If the audience knows those five whys—what the stakes are for failure—the owner’s motivation suddenly becomes a helluva lot more powerful. Because we know the whys, as the audience, we invest in that character’s success and want him to succeed. He knows the stakes, too, driving him forward. The more the character wants to succeed, the more the audience will want it for him.
Raising the Stakes
Throughout your story, there should be a general rise in the stakes. At each obstacle or plot point, you can “raise the stakes.” When you raise the stakes, you are adding more to what your character will lose if they fail. It not only fuels motivation so they don’t give up when faced when bigger and harder obstacles, but keeps the story interesting and the audience invested. By the time you reach the big climax in act three, the stakes should be at the highest possible point.
The simplest way to raise the stakes is to throw in a new complication. After all, you can’t sit on the same stakes forever or the audience will get bored. Adding a complication, bump, or obstacle in the protagonist’s goal-seeking puts pressure on the character, making it harder to achieve that goal. Again, the stakes make all of that matter.
How much can you raise the stakes? All the way! But keep it appropriate to the world of your story.
For example, you can go: Loss of face > loss of status > loss of livelihood > loss of life > loss of family’s life > loss of country > loss of world > loss of universe > loss of time and existence.
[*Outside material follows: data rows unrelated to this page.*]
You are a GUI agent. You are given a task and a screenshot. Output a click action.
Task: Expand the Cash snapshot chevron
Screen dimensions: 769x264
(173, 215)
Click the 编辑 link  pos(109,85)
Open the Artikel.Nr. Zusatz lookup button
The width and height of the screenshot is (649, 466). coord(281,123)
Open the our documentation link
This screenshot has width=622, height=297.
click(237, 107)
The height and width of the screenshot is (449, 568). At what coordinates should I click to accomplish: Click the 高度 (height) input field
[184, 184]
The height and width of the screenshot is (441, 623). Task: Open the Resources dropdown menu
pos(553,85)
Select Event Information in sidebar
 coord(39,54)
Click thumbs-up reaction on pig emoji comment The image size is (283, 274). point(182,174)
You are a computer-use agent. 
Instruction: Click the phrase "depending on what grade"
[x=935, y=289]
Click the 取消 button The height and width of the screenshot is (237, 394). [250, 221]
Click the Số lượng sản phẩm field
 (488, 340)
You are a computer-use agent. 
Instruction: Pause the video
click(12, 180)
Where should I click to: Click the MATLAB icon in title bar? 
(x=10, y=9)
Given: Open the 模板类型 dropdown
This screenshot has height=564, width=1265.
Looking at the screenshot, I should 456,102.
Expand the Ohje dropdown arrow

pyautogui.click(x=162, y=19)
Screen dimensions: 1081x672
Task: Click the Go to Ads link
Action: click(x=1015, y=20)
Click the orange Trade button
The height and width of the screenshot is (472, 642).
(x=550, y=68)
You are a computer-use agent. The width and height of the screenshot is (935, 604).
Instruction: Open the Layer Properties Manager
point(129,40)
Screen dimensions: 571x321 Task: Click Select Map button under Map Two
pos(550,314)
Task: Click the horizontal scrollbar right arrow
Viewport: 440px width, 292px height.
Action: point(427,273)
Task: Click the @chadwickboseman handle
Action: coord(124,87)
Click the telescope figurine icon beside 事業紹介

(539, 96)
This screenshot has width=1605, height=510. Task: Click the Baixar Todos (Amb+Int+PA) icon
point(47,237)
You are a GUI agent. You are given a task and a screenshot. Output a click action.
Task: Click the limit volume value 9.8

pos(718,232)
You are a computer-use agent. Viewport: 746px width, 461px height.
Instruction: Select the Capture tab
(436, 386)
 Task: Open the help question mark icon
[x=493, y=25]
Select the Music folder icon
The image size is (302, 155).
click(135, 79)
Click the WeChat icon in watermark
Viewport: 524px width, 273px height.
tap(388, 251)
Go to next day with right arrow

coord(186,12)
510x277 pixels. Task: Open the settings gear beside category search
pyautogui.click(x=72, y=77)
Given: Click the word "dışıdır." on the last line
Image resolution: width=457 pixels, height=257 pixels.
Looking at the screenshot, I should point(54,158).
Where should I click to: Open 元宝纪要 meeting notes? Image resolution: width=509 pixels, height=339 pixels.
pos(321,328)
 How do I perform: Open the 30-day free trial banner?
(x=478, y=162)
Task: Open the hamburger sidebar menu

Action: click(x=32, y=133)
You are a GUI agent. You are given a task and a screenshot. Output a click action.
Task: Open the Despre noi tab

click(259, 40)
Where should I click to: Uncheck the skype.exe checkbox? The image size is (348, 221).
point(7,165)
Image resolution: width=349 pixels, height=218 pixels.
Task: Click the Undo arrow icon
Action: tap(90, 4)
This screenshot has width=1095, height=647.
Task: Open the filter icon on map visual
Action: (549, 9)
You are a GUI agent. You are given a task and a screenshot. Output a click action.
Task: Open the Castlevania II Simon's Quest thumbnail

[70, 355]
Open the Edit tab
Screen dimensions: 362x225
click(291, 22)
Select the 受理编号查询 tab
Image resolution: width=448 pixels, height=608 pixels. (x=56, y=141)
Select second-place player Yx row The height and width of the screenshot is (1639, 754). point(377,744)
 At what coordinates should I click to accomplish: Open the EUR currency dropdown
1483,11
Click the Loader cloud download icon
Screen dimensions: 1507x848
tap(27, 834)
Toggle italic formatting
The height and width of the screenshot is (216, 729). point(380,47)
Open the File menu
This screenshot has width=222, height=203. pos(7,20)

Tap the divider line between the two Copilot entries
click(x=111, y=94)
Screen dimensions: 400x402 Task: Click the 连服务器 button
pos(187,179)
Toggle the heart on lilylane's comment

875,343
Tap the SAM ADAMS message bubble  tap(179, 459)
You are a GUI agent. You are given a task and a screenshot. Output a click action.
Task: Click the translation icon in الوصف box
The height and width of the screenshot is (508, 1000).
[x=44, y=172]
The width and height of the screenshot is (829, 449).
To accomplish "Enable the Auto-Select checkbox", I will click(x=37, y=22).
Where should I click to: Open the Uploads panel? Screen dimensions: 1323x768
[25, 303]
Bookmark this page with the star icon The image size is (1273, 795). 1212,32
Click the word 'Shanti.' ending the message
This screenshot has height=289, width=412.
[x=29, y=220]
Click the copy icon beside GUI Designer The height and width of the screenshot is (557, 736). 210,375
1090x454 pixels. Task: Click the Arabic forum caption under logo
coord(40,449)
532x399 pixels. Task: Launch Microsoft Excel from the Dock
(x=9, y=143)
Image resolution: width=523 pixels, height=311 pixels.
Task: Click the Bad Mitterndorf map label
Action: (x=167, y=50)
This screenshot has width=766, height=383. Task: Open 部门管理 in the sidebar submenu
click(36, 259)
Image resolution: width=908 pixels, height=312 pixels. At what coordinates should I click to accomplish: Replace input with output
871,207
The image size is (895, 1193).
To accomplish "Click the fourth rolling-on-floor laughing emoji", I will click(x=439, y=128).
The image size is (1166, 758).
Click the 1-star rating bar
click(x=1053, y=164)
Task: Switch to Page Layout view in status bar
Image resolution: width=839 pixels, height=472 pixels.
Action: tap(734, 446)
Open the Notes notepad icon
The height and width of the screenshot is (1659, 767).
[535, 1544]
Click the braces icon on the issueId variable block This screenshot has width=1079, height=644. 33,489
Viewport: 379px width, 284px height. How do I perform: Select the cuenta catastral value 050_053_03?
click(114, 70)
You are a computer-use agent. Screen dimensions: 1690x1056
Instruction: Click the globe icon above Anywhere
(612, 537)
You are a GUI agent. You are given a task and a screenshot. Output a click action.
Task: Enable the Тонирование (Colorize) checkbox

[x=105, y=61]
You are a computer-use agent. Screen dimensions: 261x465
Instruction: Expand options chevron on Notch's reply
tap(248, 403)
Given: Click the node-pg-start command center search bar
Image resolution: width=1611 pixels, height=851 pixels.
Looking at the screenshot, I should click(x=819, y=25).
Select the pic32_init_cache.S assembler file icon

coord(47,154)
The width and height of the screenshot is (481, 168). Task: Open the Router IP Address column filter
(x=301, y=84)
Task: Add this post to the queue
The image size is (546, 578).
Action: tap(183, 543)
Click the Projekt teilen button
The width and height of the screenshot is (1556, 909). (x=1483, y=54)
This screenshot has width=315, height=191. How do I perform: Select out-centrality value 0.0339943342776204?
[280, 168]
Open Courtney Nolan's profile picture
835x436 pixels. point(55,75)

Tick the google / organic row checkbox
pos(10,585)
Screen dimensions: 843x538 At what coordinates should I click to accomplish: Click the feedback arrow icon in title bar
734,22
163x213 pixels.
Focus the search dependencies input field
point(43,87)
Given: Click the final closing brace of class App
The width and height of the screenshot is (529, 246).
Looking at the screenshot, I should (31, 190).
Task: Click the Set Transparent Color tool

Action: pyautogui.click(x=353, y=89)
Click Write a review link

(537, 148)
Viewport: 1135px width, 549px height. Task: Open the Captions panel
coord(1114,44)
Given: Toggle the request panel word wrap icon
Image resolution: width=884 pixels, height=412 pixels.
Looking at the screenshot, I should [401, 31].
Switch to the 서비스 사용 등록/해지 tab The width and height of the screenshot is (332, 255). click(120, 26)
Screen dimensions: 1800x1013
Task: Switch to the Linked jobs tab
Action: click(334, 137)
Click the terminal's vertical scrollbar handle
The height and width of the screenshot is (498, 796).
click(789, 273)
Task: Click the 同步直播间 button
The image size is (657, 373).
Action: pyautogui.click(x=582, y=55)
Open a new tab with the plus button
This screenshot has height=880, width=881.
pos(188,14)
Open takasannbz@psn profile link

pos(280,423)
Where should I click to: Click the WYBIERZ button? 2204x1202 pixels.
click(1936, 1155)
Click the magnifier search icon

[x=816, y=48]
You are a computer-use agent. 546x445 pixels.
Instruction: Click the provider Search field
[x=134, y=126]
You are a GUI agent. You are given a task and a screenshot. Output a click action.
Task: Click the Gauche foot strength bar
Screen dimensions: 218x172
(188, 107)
However, going all the way to the “loss of time and existence” may be too big to be appropriate for your story. A smaller, character-oriented story will run on a smaller scale than a big action sci-fi story. But, as with the narrative character “life” and “death” concept, the “loss of time an existence” can be expressed in metaphorical terms in relation to the character. For example, our business owner may feel this way about the loss of his business.
Speaking of which….
Example of Raising the Stakes
Let’s return to the example of the business owner:
Time to throw in something new—a complication to the business owner’s goal. He discovers one of his employees is stealing from him, jeopardizing the project. If it continues, the project won’t be completed on time and the business owner risks losing money, the client, his business, and more.
To overcome the obstacle, the business owner proactively confronts the employee, who responds by threatening to frame the owner for fraud—raising the stakes.
How does this raise the stakes? Now the stakes are bigger than before: The business owner stands to lose his biggest client, business, livelihood, the livelihood of his employees, and he’s in danger of losing his reputation and going to prison.
We can do this in other ways, too:
The business could burn down, or the client pulls their order without paying at the last minute, or the employees stage a walkout because of the long hours they’ve been working. Maybe all of these complications happen, adding pressure to the business owner and illustrating for the audience how close to failure the protagonist is.
In the third act, the stakes may inflate to their biggest size yet.
Maybe the business is a small biotech research laboratory. An insider from his client reveals that if the lab can’t deliver this order on time, they won’t be able to contain a dangerous pandemic. The stakes jump from loss of livelihood and reputation to global life and death.
Whew!
Without stakes, none of it would matter.
There’s an added bonus in working out the stakes for your story. Did you notice how, in doing that, we inadvertently (but deliberately) outlined an entire story and all its major turning points? And what a dramatic story it is!
If you are struggling with structuring our outlining the major beats or plot points of your story, consider looking to the stakes and seeing if that helps you get over that hump to reach the finish line.